J2AoTgUm Shearer Srtaem Carriage 3
Shearer Srtaem Carriage 3

Full steam ahead for this Shearer

ELECTRIC cars have come full circle since their golden era in the early 1900s when there were more than 300 brands  on the market.

Buyers can today choose from more than 100 models, mostly from China.

But preceding the first electric cars was the steam era, which for most of the 19th century drove the wheels and gears of the industrial revolution.

Australia was right up there with Europe, with Melburnians Herbert Thomson and Edward Holmes producing the nation’s first steam car — the Thomson Motor Phaeton, which was capable of travelling at 17km/h.

Three years later, in 1899, came the Shearer Steam Carriage, built by implement manufacturer David Shearer, who’d laid the foundation of his interesting steam carriage at the South Australian river town of Mannum. 

The Shearer’s somewhat crude underpinnings betrayed its farming heritage, yet it was built with little or no knowledge of automotive practice in other countries.

Even so, it was pretty advanced in that it had rack and pinion steering, pivoted stub axles and the action of a four-star differential mounted on the off-side rear hub.

David Shearer also designed the horizontal semi-flash type watertube boiler, while the vertical two-cylinder 20hp engine was the work of his nephew, John Shearer.

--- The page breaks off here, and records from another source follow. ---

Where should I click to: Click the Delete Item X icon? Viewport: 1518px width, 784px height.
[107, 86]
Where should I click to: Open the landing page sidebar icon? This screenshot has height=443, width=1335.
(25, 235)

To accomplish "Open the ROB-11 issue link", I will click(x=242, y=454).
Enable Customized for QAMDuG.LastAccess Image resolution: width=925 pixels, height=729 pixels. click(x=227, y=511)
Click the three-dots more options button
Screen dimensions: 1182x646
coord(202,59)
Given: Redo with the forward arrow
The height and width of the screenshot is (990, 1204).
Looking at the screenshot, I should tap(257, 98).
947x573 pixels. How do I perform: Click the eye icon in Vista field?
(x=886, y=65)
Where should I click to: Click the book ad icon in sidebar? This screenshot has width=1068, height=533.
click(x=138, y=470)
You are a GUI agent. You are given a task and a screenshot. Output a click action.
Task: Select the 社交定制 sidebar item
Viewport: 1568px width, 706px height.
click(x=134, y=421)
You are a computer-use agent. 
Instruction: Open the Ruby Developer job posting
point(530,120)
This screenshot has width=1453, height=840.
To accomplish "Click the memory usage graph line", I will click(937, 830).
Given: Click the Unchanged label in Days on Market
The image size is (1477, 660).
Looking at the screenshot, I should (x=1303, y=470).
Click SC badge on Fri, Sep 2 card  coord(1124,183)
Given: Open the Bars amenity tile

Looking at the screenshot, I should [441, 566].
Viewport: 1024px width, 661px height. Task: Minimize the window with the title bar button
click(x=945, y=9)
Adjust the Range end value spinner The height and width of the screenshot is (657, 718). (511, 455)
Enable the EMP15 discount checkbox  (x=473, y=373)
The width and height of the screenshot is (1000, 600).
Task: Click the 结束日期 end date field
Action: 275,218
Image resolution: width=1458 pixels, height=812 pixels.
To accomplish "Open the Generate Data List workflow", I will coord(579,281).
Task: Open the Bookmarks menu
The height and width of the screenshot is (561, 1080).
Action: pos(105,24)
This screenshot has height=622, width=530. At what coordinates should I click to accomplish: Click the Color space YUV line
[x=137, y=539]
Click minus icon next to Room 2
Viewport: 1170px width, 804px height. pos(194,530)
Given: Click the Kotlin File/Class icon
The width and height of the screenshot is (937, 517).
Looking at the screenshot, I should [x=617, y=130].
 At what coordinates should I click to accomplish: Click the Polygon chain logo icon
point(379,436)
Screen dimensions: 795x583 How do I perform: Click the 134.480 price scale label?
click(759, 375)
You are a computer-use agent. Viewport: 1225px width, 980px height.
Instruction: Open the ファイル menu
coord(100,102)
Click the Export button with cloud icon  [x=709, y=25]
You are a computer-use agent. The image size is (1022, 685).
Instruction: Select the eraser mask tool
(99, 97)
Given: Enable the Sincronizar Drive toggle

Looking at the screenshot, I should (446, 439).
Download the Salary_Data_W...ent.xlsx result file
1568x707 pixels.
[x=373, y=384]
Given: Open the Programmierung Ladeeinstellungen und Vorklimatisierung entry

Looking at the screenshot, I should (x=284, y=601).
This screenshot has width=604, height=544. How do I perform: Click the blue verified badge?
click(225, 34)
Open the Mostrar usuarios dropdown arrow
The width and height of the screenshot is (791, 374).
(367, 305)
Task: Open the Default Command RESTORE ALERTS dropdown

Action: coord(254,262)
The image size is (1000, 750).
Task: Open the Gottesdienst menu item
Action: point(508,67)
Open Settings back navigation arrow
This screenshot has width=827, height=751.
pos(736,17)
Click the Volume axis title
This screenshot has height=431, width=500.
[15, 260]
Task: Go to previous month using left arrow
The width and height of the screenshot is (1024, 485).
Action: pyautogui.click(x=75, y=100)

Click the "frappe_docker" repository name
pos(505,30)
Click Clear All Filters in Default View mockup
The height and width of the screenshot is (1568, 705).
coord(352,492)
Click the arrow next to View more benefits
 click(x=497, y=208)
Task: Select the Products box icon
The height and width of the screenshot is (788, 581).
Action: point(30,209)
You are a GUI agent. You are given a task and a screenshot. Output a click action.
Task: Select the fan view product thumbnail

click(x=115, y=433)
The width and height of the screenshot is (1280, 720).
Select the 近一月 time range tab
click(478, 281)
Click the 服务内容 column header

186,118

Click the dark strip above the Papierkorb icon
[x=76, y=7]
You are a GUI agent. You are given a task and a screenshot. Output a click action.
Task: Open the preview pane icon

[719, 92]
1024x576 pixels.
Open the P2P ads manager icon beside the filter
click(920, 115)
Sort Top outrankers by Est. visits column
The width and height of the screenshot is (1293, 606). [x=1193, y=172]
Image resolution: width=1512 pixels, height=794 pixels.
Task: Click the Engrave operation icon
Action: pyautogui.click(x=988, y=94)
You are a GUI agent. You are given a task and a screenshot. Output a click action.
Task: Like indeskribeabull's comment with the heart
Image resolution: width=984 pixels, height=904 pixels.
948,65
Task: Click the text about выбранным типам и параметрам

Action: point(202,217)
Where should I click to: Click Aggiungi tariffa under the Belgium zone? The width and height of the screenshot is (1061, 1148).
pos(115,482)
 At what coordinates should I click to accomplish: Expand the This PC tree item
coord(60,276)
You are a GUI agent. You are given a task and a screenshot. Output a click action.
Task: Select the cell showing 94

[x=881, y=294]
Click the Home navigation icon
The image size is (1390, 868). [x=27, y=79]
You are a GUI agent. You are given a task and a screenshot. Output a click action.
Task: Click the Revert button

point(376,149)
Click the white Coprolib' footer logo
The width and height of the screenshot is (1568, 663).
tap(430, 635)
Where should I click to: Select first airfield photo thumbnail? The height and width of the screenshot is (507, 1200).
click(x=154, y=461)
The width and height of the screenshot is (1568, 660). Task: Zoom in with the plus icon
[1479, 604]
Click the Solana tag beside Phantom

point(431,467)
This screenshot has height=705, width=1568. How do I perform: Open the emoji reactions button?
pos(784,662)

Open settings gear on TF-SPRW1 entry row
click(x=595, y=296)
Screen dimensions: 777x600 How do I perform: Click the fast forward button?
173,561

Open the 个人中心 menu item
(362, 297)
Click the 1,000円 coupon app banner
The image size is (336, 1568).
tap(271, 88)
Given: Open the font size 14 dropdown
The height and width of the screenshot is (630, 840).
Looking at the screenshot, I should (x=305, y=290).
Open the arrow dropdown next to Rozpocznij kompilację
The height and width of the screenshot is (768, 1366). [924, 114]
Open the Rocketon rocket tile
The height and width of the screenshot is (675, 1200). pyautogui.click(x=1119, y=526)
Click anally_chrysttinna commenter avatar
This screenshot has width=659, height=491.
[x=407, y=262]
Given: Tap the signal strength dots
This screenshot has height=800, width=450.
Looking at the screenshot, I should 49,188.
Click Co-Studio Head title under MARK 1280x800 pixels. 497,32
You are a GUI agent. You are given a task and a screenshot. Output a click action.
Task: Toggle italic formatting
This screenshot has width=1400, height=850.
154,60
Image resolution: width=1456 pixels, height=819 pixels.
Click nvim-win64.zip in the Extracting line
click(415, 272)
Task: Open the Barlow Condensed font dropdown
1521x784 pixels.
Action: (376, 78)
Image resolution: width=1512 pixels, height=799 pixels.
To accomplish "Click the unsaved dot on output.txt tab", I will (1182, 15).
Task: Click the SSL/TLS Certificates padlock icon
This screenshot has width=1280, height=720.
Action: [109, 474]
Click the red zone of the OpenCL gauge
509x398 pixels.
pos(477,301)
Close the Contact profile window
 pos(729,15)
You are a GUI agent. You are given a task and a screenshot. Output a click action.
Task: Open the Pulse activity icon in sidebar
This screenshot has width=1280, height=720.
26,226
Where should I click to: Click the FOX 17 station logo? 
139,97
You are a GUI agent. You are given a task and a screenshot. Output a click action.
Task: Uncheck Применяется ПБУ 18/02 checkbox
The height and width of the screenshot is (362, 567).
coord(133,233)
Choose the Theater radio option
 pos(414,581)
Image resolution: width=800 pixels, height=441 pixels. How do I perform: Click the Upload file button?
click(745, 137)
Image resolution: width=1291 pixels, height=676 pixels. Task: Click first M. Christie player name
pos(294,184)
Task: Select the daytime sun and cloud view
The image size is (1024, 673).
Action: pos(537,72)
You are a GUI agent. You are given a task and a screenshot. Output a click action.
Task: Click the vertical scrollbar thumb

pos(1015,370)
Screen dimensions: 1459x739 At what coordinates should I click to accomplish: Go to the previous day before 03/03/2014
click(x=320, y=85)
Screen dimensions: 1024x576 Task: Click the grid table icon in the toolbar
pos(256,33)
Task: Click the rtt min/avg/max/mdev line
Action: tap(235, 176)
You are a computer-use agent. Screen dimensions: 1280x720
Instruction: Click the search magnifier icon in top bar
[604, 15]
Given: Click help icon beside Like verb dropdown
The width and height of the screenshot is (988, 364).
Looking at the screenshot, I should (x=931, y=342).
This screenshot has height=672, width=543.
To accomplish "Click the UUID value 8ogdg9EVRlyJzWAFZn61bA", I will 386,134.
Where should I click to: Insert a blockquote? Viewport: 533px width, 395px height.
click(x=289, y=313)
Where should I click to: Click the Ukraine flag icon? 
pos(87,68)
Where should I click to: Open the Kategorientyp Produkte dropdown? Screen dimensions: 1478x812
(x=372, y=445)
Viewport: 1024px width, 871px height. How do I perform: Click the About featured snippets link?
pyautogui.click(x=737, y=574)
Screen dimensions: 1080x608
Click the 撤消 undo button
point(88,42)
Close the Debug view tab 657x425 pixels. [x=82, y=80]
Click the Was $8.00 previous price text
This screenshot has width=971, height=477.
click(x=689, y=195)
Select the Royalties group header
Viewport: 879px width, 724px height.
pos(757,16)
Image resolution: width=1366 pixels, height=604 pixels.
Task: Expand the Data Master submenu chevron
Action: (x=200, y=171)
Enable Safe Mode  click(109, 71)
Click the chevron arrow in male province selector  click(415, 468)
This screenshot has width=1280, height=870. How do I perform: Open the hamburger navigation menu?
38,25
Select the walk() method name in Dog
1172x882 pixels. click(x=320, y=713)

It propelled the 1.4 tonne vehicle to a speed of 25 km/h while its crude foot-operated spoon brakes did little to slow its progress.

The Mount Barker Courier of July 21, 1899, reported “some excitement was caused yesterday afternoon when Messrs D and J Shearer’s motor car steamed into the township. 

“Some of the juveniles seemed much puzzled when they saw the strange vehicle move about in all directions. 

“The car is good proof of the Messrs Shearer’s skill and enterprise.” 

Five decades later it was rescued from the site of the original Mannum works, restored by veteran car enthusiasts from the Sporting Car Club of South Australia and presented to the National Motor Museum at Birdwood.

Moreover, the Shearer is the only Australian-made car from the 19th century still operational today and a little while ago – well, 35 years ago — David Berthon, the revered NSW motoring writer and broadcaster and world authority on historic vehicles, took the Shearer and drove it in the famous London to Brighton Rally.

Here’s his experience . . .

“I always thought it was a shame it had never been taken on the London to Brighton Rally and I asked the Birdwood Museum would they consider letting me take it during our Bi-Centenary Year if I put a deal together,” he said.

“I had already brought the car over to the Sydney Motor Show the previous year.

“The History Trust of South Australia agreed, as long as I took a steam engineer, and the curator and his assistant with me. So I secured sponsorship and made it happen.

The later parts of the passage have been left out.